ATTENTATO A STRASBURGO. Due morti ai mercatini di Natale

(dall’inviato a Strasburgo) Sale a due morti e 11 feriti il bilancio, sempre provvisorio, dell’attacco nel centro di Strasburgo. Altre fonti parlano di tre morti. Le notizie si rincorrono: l’attentatore – ormai la polizia fa indiretto riferimento al terrorismo – sarebbe stato identificato ed è braccato dalla polizia. Sono in corso controlli in tutte le strade della città – riferiscono conoscenti lì presenti – mentre il vicino confine con la Germania è stato chiuso. È in corso un’azione di polizia nel quartiere Neudorf. L’attentatore avrebbe utilizzato un’arma semiautomatica nel mercatino vicino alla cattedrale e nelle vie adiacenti.

Il presidente del Parlamento europeo, Antonio Tajani, ha annunciato in aula gli accadimenti, affermando che “questo parlamento non si fa intimidire, dobbiamo essere duri e fermi verso il terrorismo. Continuiamo a lavorare e reagiamo con la forza della democrazia contro la violenza terroristica”. Tajani ha poi lanciato un messaggio ai familiari di deputati e funzionari: nessuno risulterebbe, al momento, coinvolto dei fatti accaduti in centro, che dista circa tre chilometri dal Parlamento.

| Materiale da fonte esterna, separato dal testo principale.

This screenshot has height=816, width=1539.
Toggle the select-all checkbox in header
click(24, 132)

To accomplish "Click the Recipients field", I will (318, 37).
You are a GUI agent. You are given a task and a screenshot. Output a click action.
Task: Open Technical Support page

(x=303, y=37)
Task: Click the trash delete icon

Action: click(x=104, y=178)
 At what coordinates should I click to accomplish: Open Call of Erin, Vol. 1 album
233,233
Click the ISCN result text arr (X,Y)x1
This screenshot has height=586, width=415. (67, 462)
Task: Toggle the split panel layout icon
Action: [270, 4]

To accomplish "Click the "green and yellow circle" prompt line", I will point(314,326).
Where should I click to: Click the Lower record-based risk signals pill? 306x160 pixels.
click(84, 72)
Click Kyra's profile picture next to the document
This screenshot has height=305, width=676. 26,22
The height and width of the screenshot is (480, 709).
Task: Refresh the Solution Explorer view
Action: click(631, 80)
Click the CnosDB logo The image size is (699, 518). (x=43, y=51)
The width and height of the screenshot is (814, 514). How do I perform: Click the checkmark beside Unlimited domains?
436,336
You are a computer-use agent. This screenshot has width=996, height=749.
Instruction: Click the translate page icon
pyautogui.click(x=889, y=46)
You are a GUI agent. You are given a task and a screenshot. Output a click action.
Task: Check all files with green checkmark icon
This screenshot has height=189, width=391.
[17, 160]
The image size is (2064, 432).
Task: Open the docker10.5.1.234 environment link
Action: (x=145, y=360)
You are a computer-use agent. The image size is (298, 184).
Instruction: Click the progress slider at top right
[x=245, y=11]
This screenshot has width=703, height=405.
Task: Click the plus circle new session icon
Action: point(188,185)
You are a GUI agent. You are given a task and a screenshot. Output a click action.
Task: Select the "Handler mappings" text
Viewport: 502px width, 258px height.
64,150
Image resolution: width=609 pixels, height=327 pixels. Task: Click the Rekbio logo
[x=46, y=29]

Il primo vice sindaco di Strasburgo, Alain Fontanel, consiglia alla popolazione di rimanere a casa, mentre il ministro degli Interni francese, Christophe Castaner, ha lasciato Parigi per raggiungere Strasburgo, dove è stata subito resa operativa una unità di crisi, attivata presso l’ospedale universitari. I letti – secondo una fonte locale – sono stati liberati per ospitare le vittime della sparatoria avvenute in centro. Altri ospedali come la clinica Rhéna o il gruppo ospedaliero di Saint-Vincent potrebbero essere invitati ad accogliere altri pazienti feriti. Paradossalmente i lavori del Parlamento europeo proseguono, mentre i numerosi giornalisti presenti per seguire la plenaria sono ancora bloccati in sala stampa.